Çocuğu duymazsak, ona dikkat etmeyin, o zaman hangi şükran ve anlayıştan bahsedebiliriz? Yetişkin çocuklarımızın sorunlarını, başarılarını veya başka bir şeyi bizimle paylaşmak istemeleri pek olası değil mi? Ne için? Sonuçta, biz umursamadı önce! Şimdi ne değişti?

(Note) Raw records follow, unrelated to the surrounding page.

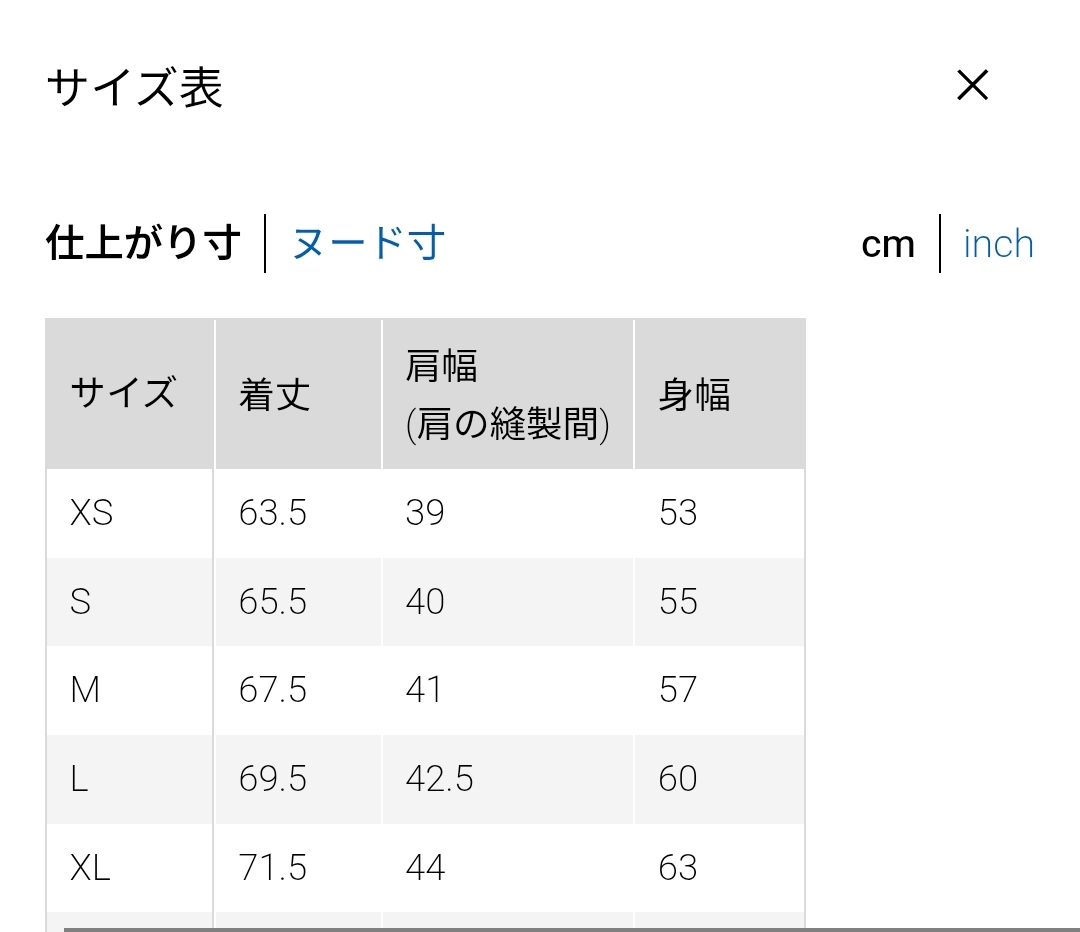Click the 71.5 length value for XL
Viewport: 1080px width, 932px height.
[x=272, y=867]
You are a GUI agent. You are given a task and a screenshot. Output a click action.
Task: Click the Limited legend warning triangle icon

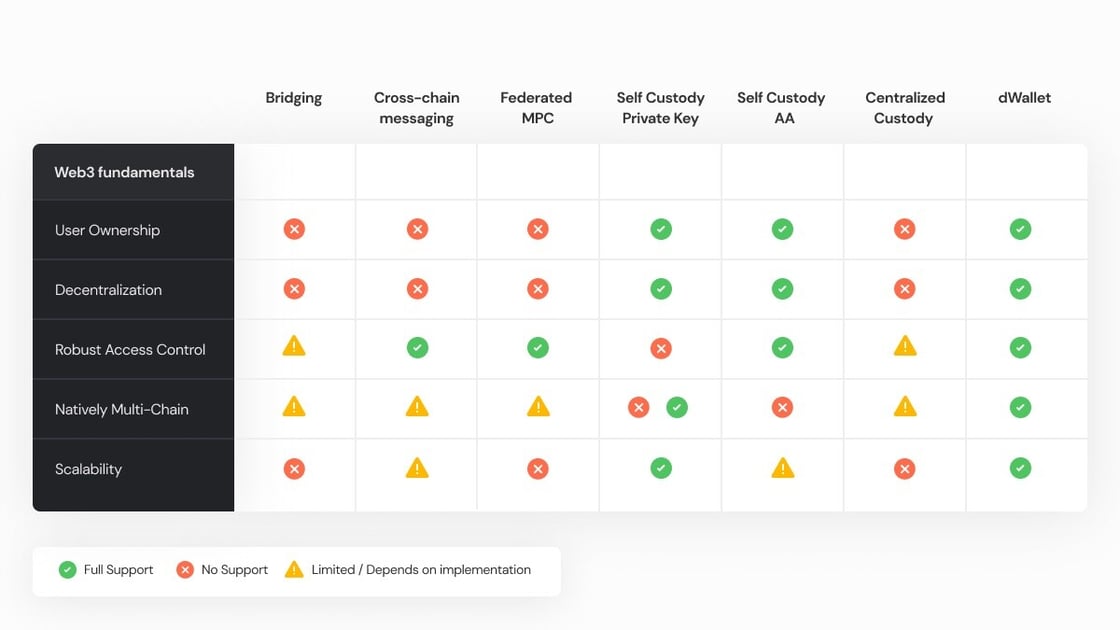pyautogui.click(x=294, y=569)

Tüm hayatlarımız boyunca bir yerde acelemiz vardı, ana görevimize önem vermeden bir şeyler başardık - çocuklarımızı yetiştirmek. Ve zaman geçti. Çocuklar büyüdü. Bizsiz. Ve onları görmek istediğimiz gibi değil, kayıtsızlık, çığlık, bencillik tarafından büyütüldü.Ve artık bize ihtiyaçları yok ... Ama en başından beri istediğimiz bu muydu?

Ayrıca şunu okuyoruz:

çocuklarımızı anlama

Yayını beğendiniz mi? “kid.htgetrid.com/tr/” desteği, tıklayın:

Arkadaşlarınla ​​paylaş
kid.htgetrid.com/tr/
Yorum ekle

  1. Camila

    Kocam ve ben asla çocuğumuza çığlık atmayız, çünkü çığlıklar sonuca ulaşamaz. Çocuğa ondan ne istediğinizi her zaman sakin bir şekilde iletebilirsiniz. Uzlaşmalar bulun ve kabul edin, bu ebeveynin ana görevidir. Bağırmak ve cezalandırmak, sadece çocuğun anlayacağı şey değil, sadece senden korkmaya başlamasına neden olur.